─── QUOTED TEXT ───

`int(1)/(sin x cos x + 2cos^(2)x)dx`

To solve the integral \( \int \frac{1}{\sin x \cos x + 2 \cos^2 x} \, dx \), we will follow these steps: ### Step 1: Simplify the Denominator We start by rewriting the denominator: \[ \sin x \cos x + 2 \cos^2 x = \cos^2 x \left( \frac{\sin x}{\cos^2 x} + 2 \right) = \cos^2 x \left( \tan x + 2 \right) \] Thus, we can rewrite the integral as: \[ \int \frac{1}{\cos^2 x (\tan x + 2)} \, dx \] ### Step 2: Rewrite the Integral We can express \( \frac{1}{\cos^2 x} \) as \( \sec^2 x \): \[ \int \frac{\sec^2 x}{\tan x + 2} \, dx \] ### Step 3: Substitution Let \( t = \tan x \). Then, we have: \[ dt = \sec^2 x \, dx \quad \Rightarrow \quad dx = \frac{dt}{\sec^2 x} \] Substituting this into the integral gives: \[ \int \frac{1}{t + 2} \, dt \] ### Step 4: Integrate The integral \( \int \frac{1}{t + 2} \, dt \) can be solved as: \[ \ln |t + 2| + C \] ### Step 5: Back Substitute Now, we substitute back \( t = \tan x \): \[ \ln |\tan x + 2| + C \] ### Final Answer Thus, the solution to the integral is: \[ \int \frac{1}{\sin x \cos x + 2 \cos^2 x} \, dx = \ln |\tan x + 2| + C \]

─── INFORMATION PROVIDED ───

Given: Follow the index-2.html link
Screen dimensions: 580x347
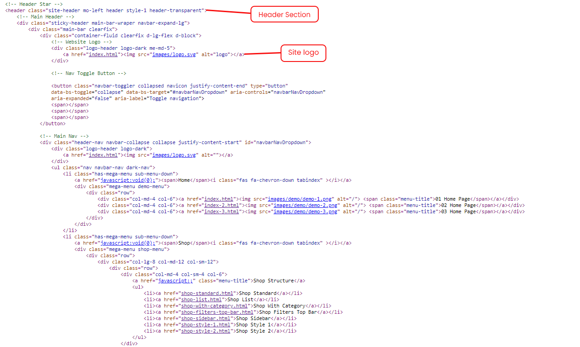Looking at the screenshot, I should pyautogui.click(x=221, y=205).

───

* _TASKS TO CARRY OUT_:
1. Answer these questions about the worked integral solution:
(a) In Step 2, what is 1/cos² x expressed as?
(b) In Step 3, what is t set equal to?
(c) What final answer does the solution give for the integral?
2. Translate this sentence from the worked integral solution into Spanish: "We start by rewriting the denominator:"

* _FULL SOLUTIONS_:
1.
(a) sec² x
(b) tan x
(c) ln |tan x + 2| + C

2. Comenzamos reescribiendo el denominador: